UPDATE: MAY 14
After initial reports that Colorado Rockies and ex-Met shortstop Jose Reyes would be handed down a 60-game suspension, Major League Baseball announced on Friday that Reyes would be suspended until May 31st, which would amount to the first 51 games of the season.
Reyes, 32, agreed to the punishment and will serve the remaining games unpaid. Since the suspension is retroactive to his paid suspension since February 23rd, Reyes will will be docked approximately $7.09 million of his $22 million he’s due to make this season.
Reyes released a statement Friday when the suspension was announced:
“I want to apologize for everything that has happened. I am sorry to the Rockies organization, my teammates, all the fans and most of all my family. I am happy to put this all in the past and get back to doing what I love the most, playing baseball. My wife Katherine has remained by my side throughout everything and for that I will be forever grateful.”
Reyes can begin a minor league rehab assignment on June 1st, but according to reports the Rockies may look to trade Reyes, especially since rookie Trevor Story has stepped up in his absence and has taken the opportunity and ran with it. Before Saturday’s game, Story was hitting .275/.338/.613 with 11 home runs and 28 runs batted in. Story leads MLB rookies in home runs, runs batted in, triples, and walks.
Along with the suspension, Reyes has agreed to donate $100,000 toward the prevention and treatment of domestic violence. Commissioner Rob Manfred released a statement in response to the accepted punishment by Reyes.
“Mr. Reyes cooperated fully with my office’s investigation,” MLB commissioner Rob Manfred said Friday in a statement. “Having reviewed all of the available evidence, I have concluded that Mr. Reyes violated the Policy and should be subject to discipline in the form of an unpaid suspension that will expire on May 31st. I am encouraged by Mr. Reyes’ commitment to the treatment provisions of the Policy in order to ensure that such an incident does not occur in the future.”
ORIGINAL POST: MAY 13
Sports Illustrated confirms that Colorado Rockies’ shortstop Jose Reyes has been dealt a 60-game suspension for a domestic-violence incident that took place last October. It is retroactive to Feb. 23 and runs through May 31, making him eligible to begin a minor league rehab on June 1.
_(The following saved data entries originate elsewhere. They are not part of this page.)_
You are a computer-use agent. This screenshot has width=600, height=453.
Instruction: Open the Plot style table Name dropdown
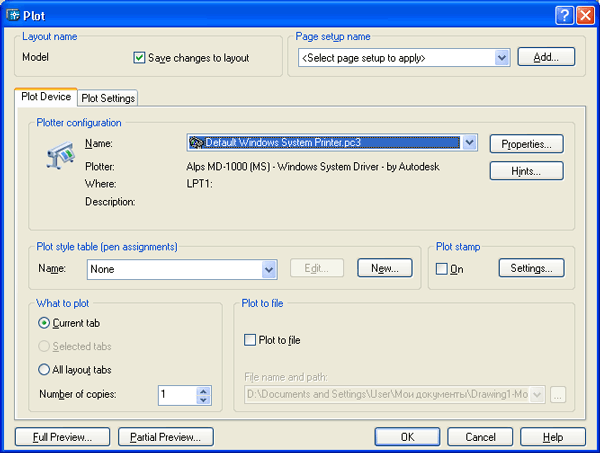click(268, 268)
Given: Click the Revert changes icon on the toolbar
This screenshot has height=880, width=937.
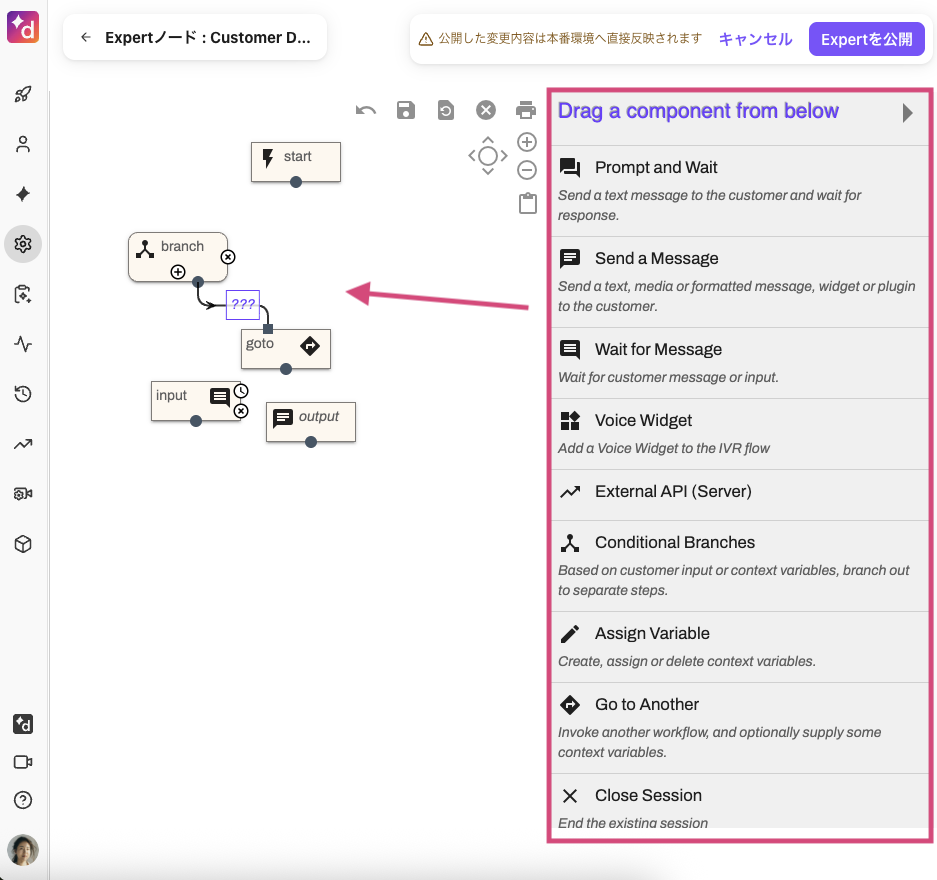Looking at the screenshot, I should tap(445, 110).
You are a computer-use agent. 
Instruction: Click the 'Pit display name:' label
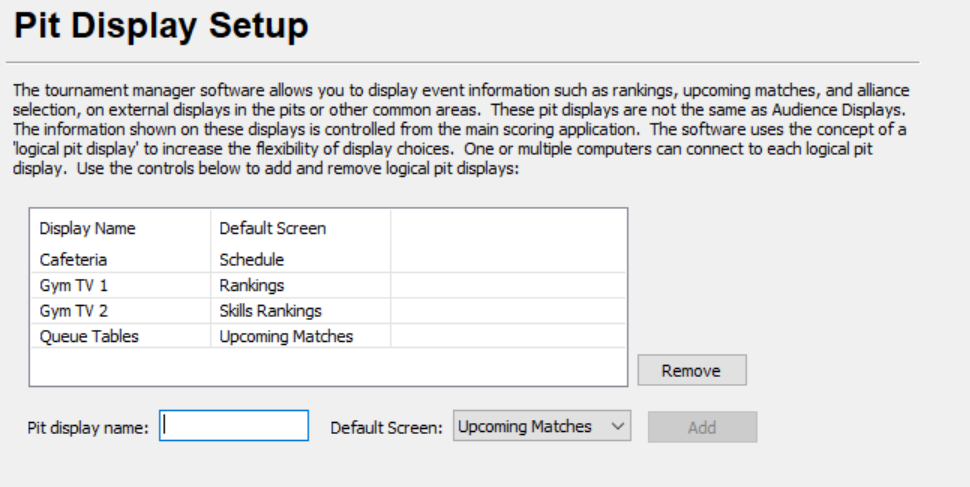tap(88, 427)
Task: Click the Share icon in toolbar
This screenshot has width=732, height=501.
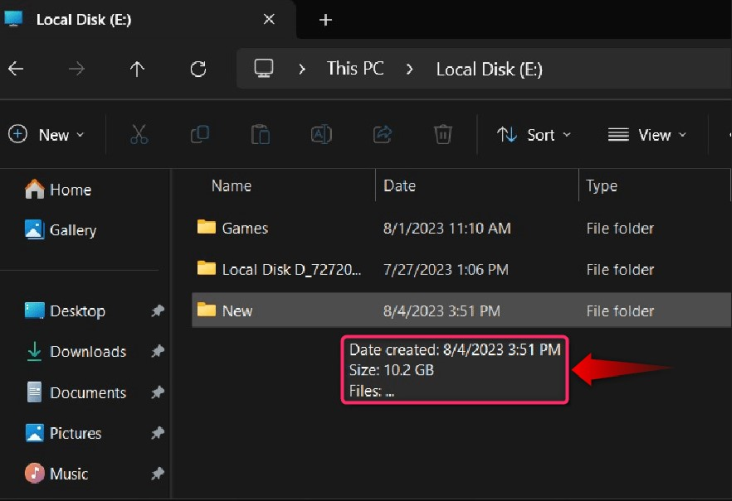Action: (382, 134)
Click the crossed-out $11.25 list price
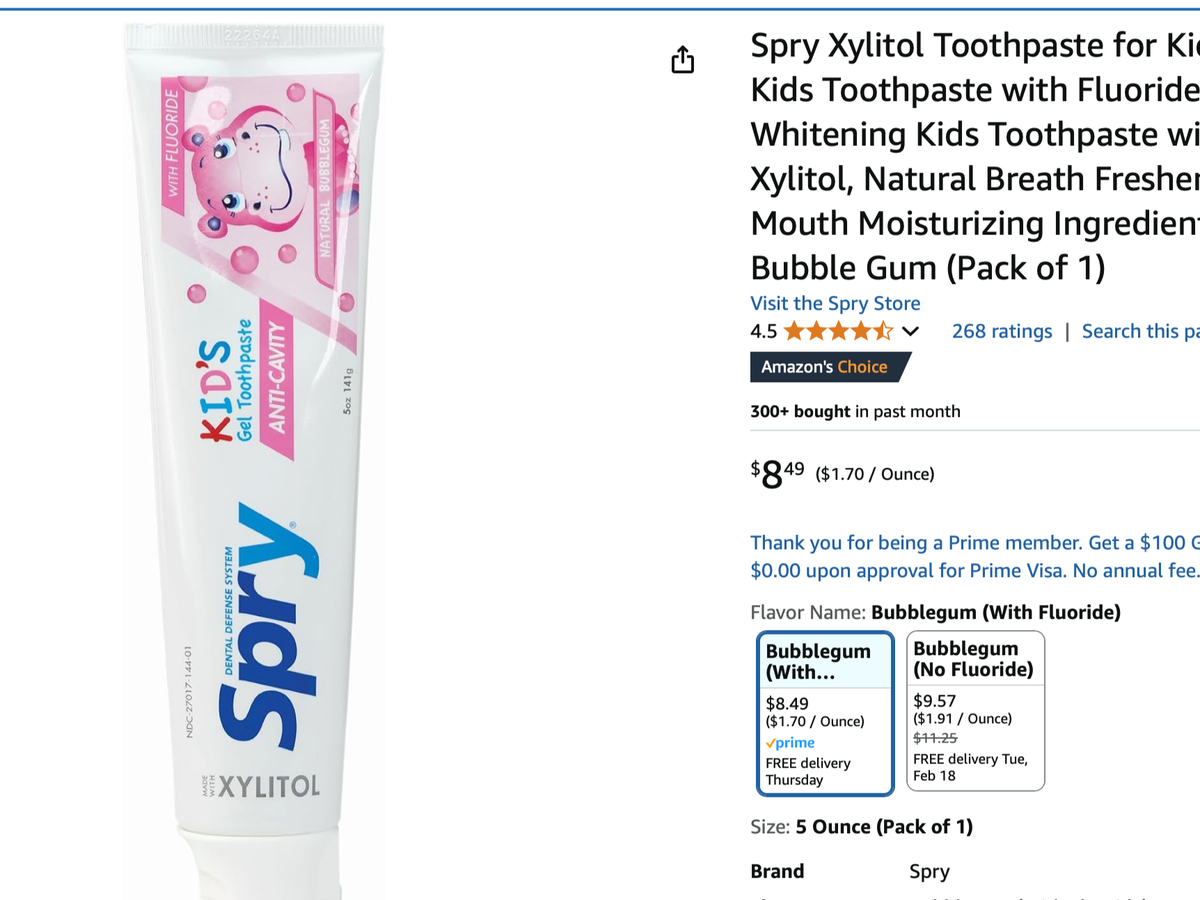 pyautogui.click(x=935, y=738)
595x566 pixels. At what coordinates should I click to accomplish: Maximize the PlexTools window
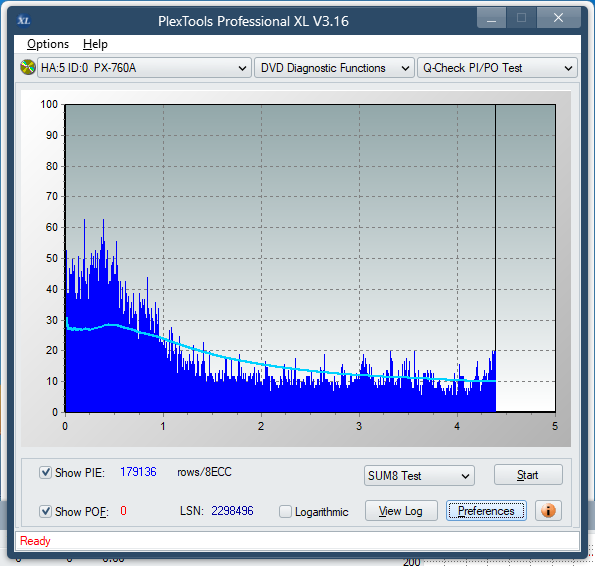click(x=521, y=18)
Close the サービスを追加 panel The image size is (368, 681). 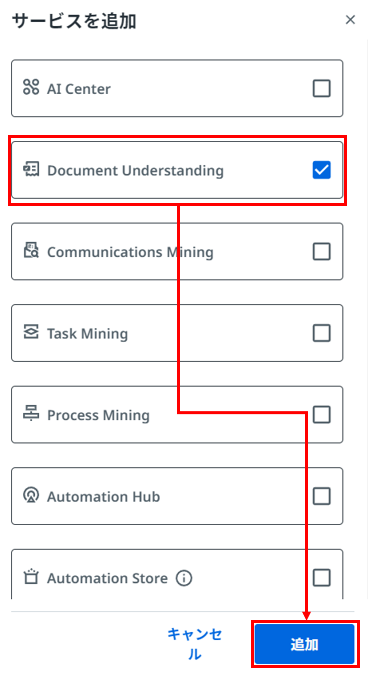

Reyes, 32, has been on paid administrative leave since the start of spring training, and has missed all of the Rockies 34 games this season.
Reyes was arrested on October 31 in Maui, Hawaii, after he reportedly beat and shoved his wife, Katherine Ramirez, in their hotel room. Reyes was not charged due to his wife’s lack of cooperation in the case.
If in fact Reyes is dealt a 60-game suspension, he would only miss an additional 26 games, however Reyes would have to repay any money he received during his paid leave from the team. His salary for the 2016 season is $22 million.
Reyes along with three pitching prospects were traded before last years deadline by the Toronto Blue Jays to the Rockies for fellow shortstop Troy Tulowitzki and RHP Latroy Hawkins.
Reyes played in 47 games for the Rockies, slashing .259/.291/.368, with three home runs and 19 runs batted in.
Reyes was a beloved Met who was signed by the orange and blue as an amateur free agent in 1999. Reyes made his debut with the Mets in 2003, and played nine seasons with them, his last in 2011 when he won the National League batting title, hitting .337.
Reyes brought flair and excitement to the field, flashing his signature smile and drawing “oohs” and “aahs” as he laced a ball into the gap, as fans watched him race around the bases like a thoroughbred.
According to Buster Olney, teams have shown interest in trading for the switch-hitting shortstop, and surely the Rockies would listen. He’s under contract through 2017, and has a team option for 2018 at $22 million, or a buyout for $4 million.
With rookie shortstop Trevor Story now a stable presence on the team and a front-runner for N.L. Rookie of the Year, Reyes may very well find himself traded by the time his suspension concludes.